## Exercise
All lines from the one containing "You are a computer-use" through the last line of the listing below are to be copied exactly. Exclude the pictures.

## The input

—————

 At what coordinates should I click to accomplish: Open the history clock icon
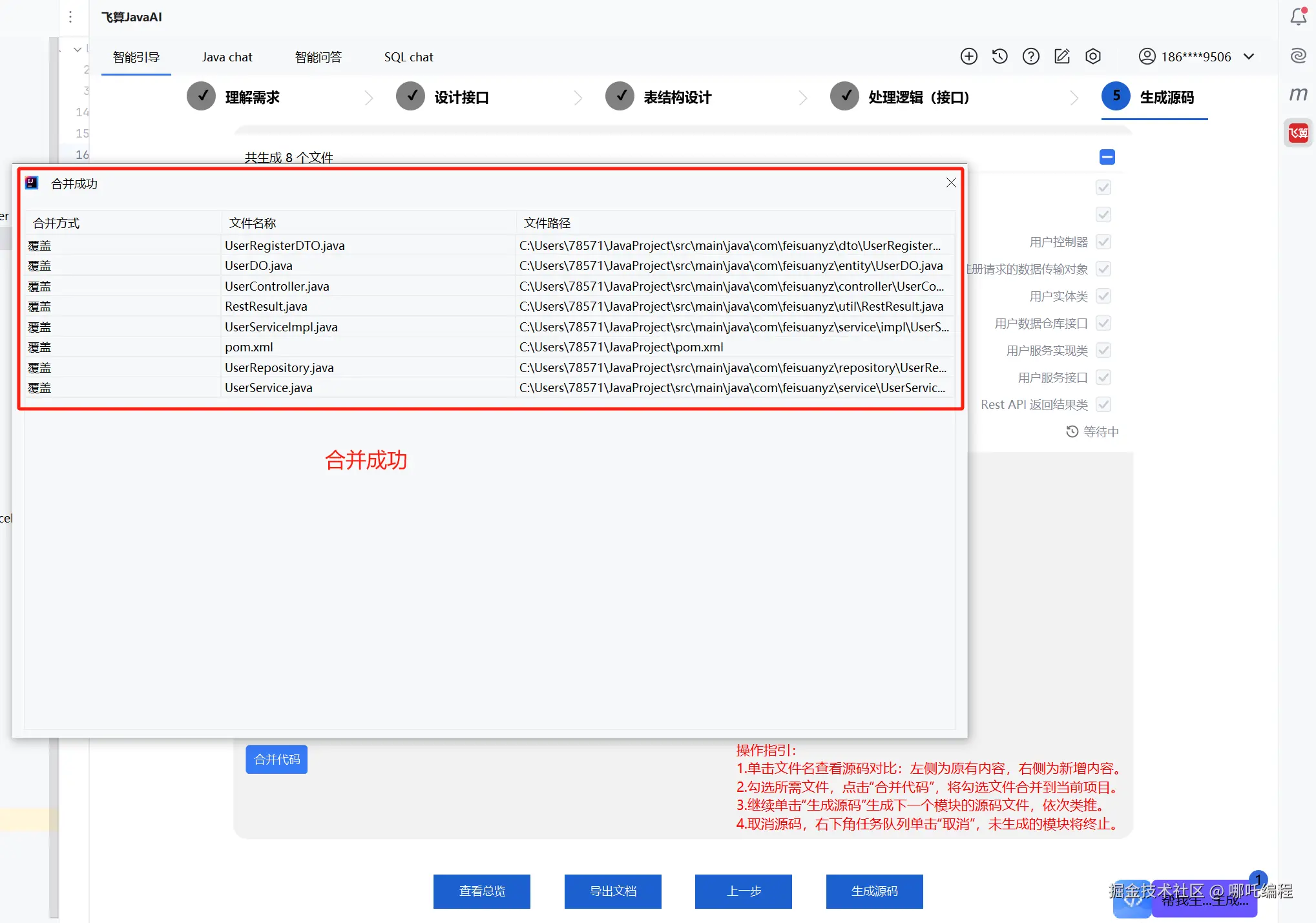(x=999, y=57)
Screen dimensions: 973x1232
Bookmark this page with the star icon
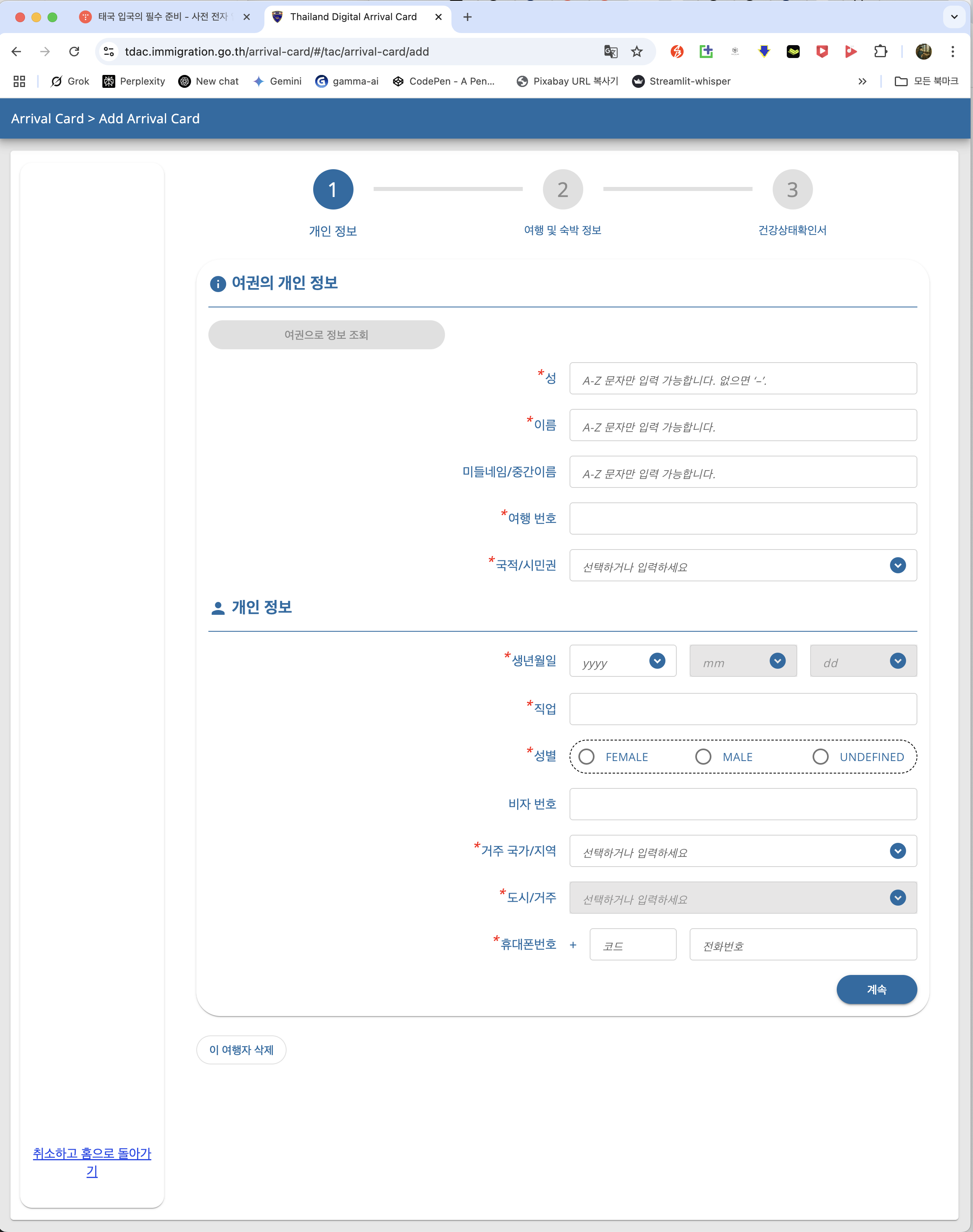pyautogui.click(x=637, y=52)
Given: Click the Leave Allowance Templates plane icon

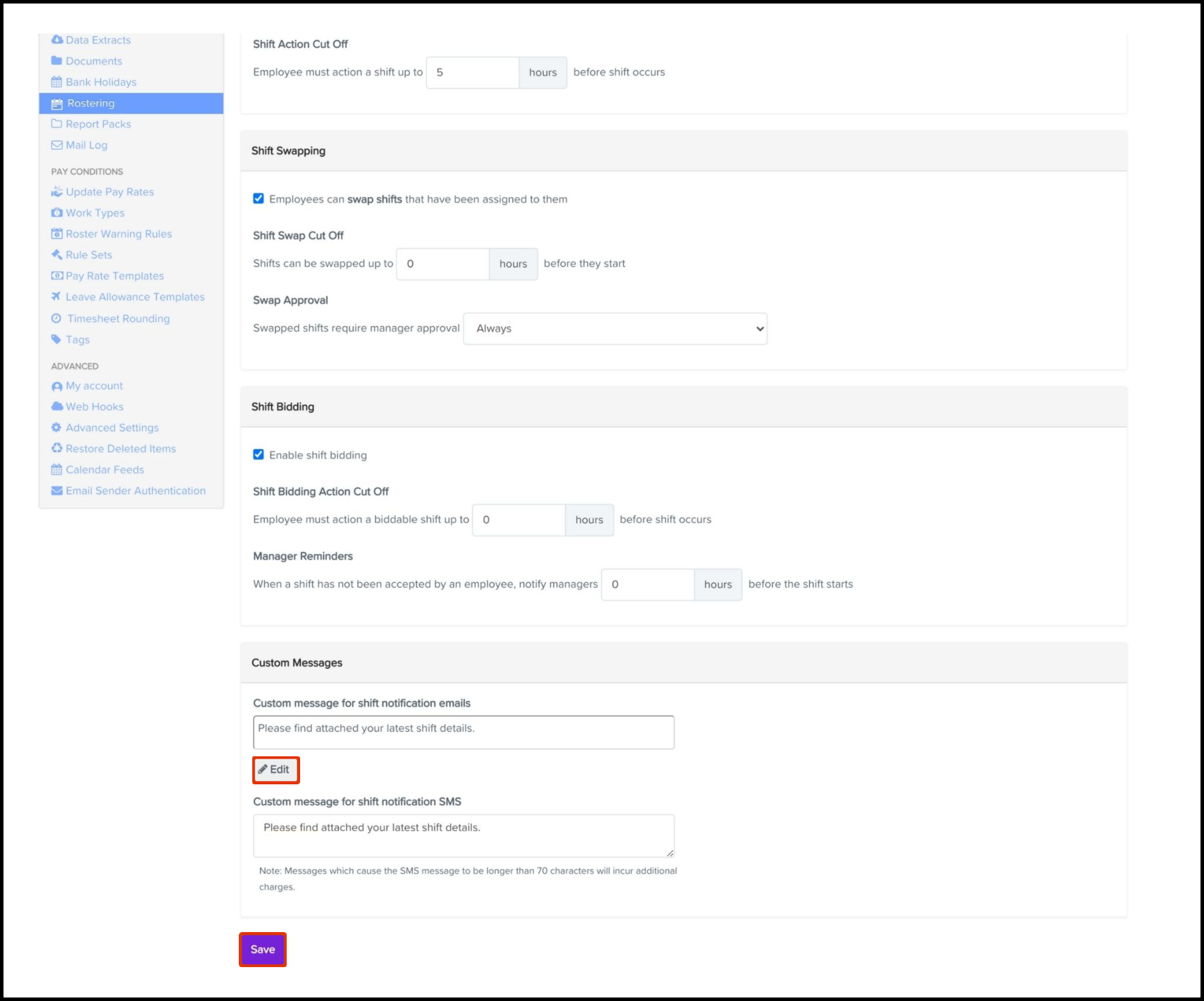Looking at the screenshot, I should coord(56,297).
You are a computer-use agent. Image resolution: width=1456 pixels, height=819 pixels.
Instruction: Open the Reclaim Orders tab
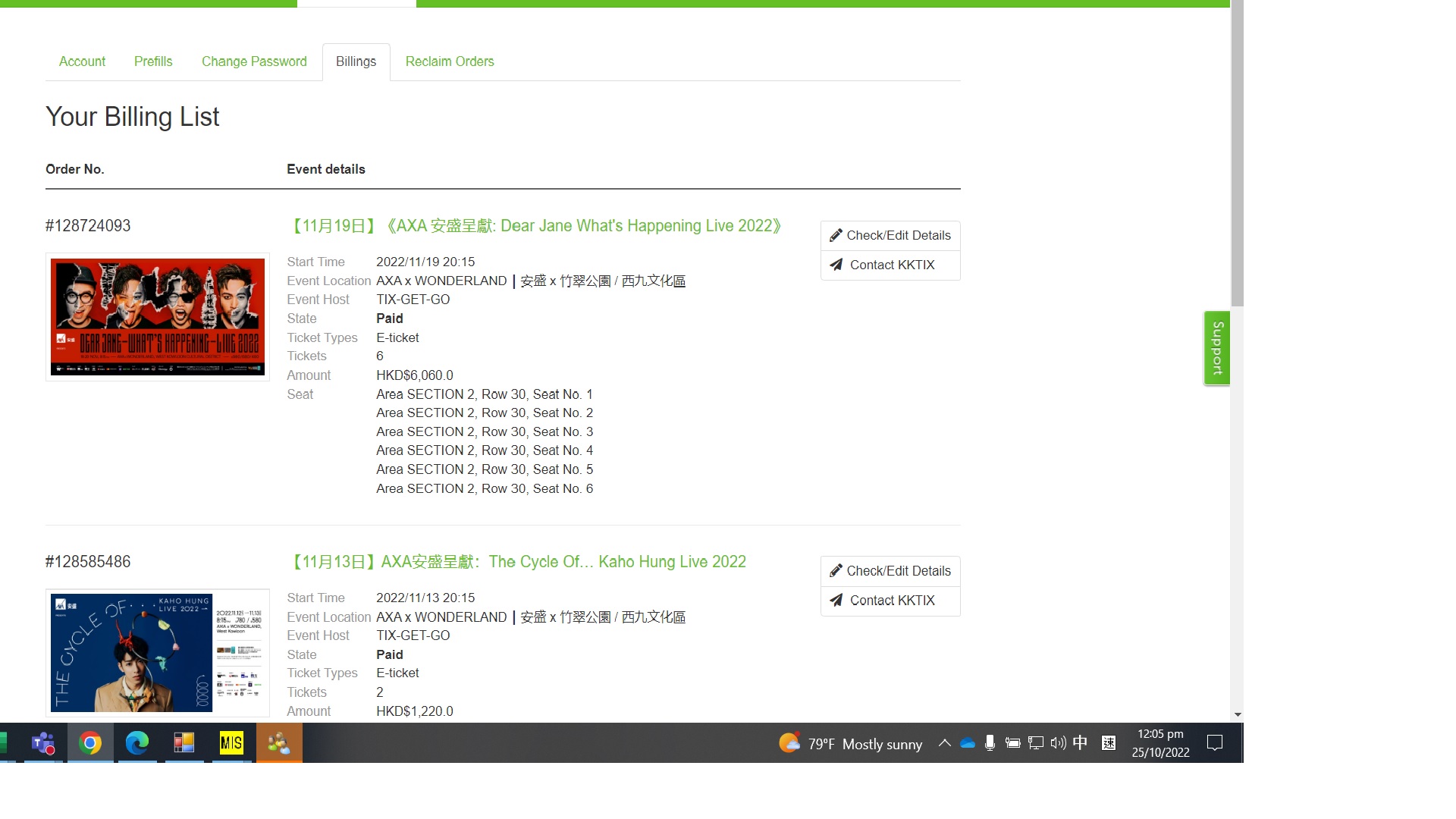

—————

## Answer below
You are a computer-use agent. Image resolution: width=1456 pixels, height=819 pixels.
Instruction: Open the Reclaim Orders tab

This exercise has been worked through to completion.